Between 1990 and 2013, life expectancy in England increased by 5.4 years - one of the biggest increases compared with the other EU15+ countries (from 75.9 years in 1990 to 81.3 years in 2013). This was mainly because of falls in the death rate from cardiovascular disease, stroke, chronic obstructive pulmonary disease and some cancers (with progress partly offset by increased death rates from liver disease).
South East England has the lowest disease burden when compared to high-income countries, and England as a whole performs better than the EU15+ average.
Known potentially preventable risk factors taken together explain 40% of ill health in England. If you examine the impact of specific risks on the overall disease burden, unhealthy diet and tobacco are the two largest contributors (diet accounts for 10.8% of total disease burden and tobacco 10.7%).
Improvements in life expectancy haven’t been matched by improvements in levels of ill-health. So, as a population we’re living longer but spending more years in ill-health, often with a combination of conditions, some of which would have previously been fatal. For example, with diabetes, the years of life lost to the disease have decreased by 56% but years living with disability have increased by over 75%.
Professor John Newton, Chief Knowledge Officer, Public Health England, said:
The findings show the huge opportunity for preventive public health. If levels of health in the worst performing regions in England matched the best performing ones, England would have one of the lowest burdens of disease of any developed country.
And even though there have been big falls in premature mortality, the top causes of early deaths in England and in each English region are still heart disease, stroke, lung cancer and chronic obstructive pulmonary disease, which to a greater or lesser extent, are attributable to preventable risk factors.
Dr Adam Briggs, co-author and Wellcome Trust Research Training Fellow, University of Oxford, said:
Life expectancy is increasing across the country but large inequalities still remain.

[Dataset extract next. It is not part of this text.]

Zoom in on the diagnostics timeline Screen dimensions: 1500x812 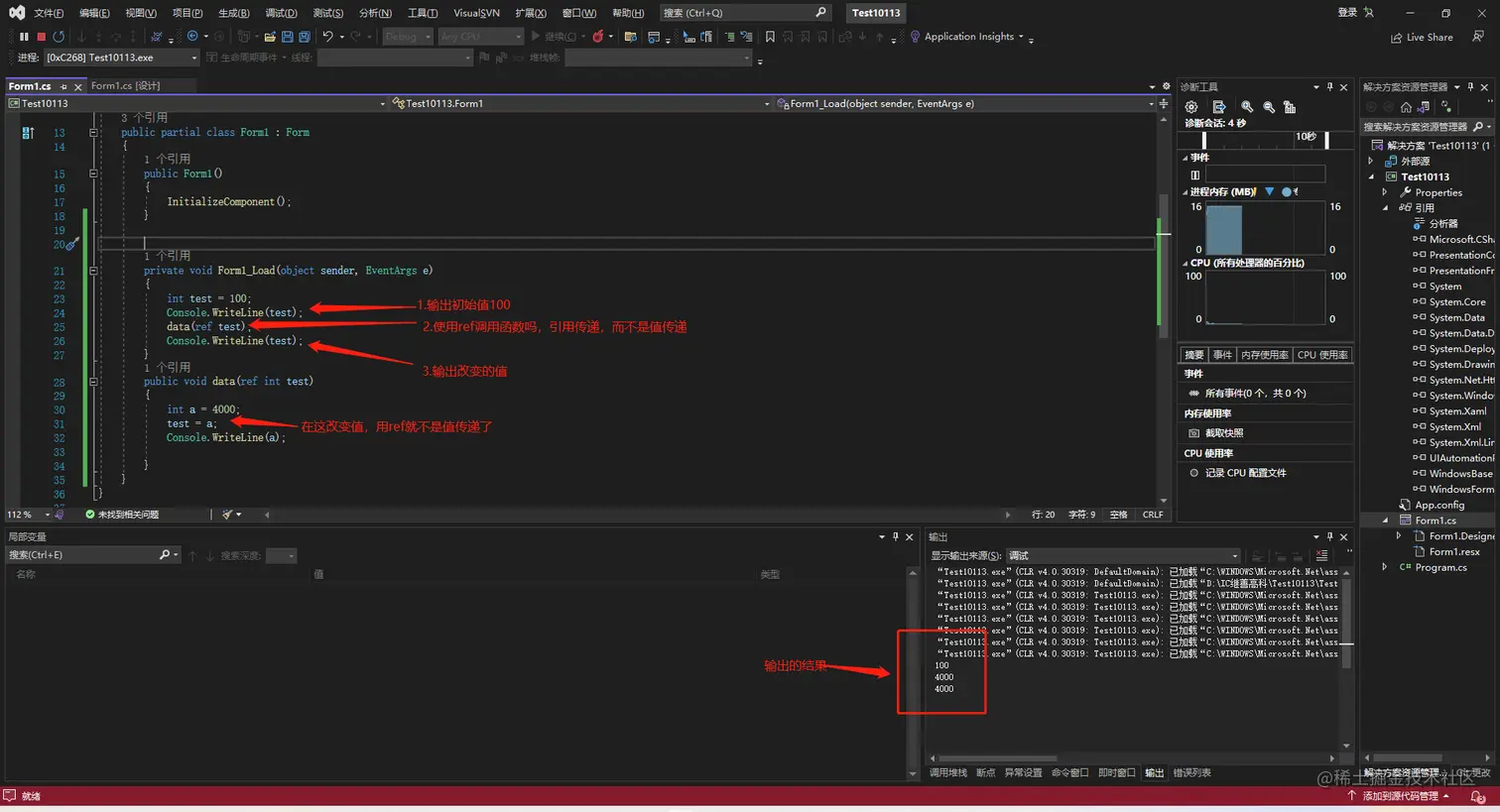1247,107
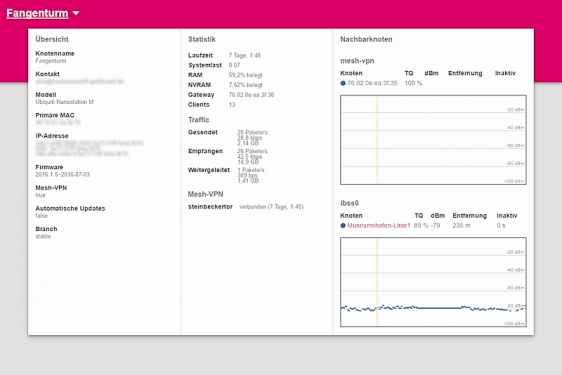Click the blue dot next to 76:02:0e:ea:3f:36

click(x=343, y=83)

Life expectancy in 2013 for those living in the most deprived areas was still lower than those in less deprived areas enjoyed in 1990. How deprived you are is the key driver of these differences rather than where you live and therefore deprivation and its causes need to be tackled wherever they occur.
Professor Kevin Fenton, Director of Health and Wellbeing, Public Health England, said:
People are living longer, but they are living longer with disability, which will require more integrated models of care spanning health and social services. The other important implication for health services is that it is likely that up to 40% of its workload is due to potentially preventable risk factors. This reaffirms the importance of people taking positive steps today, liking eating well and stopping smoking, to improve their health in the long term.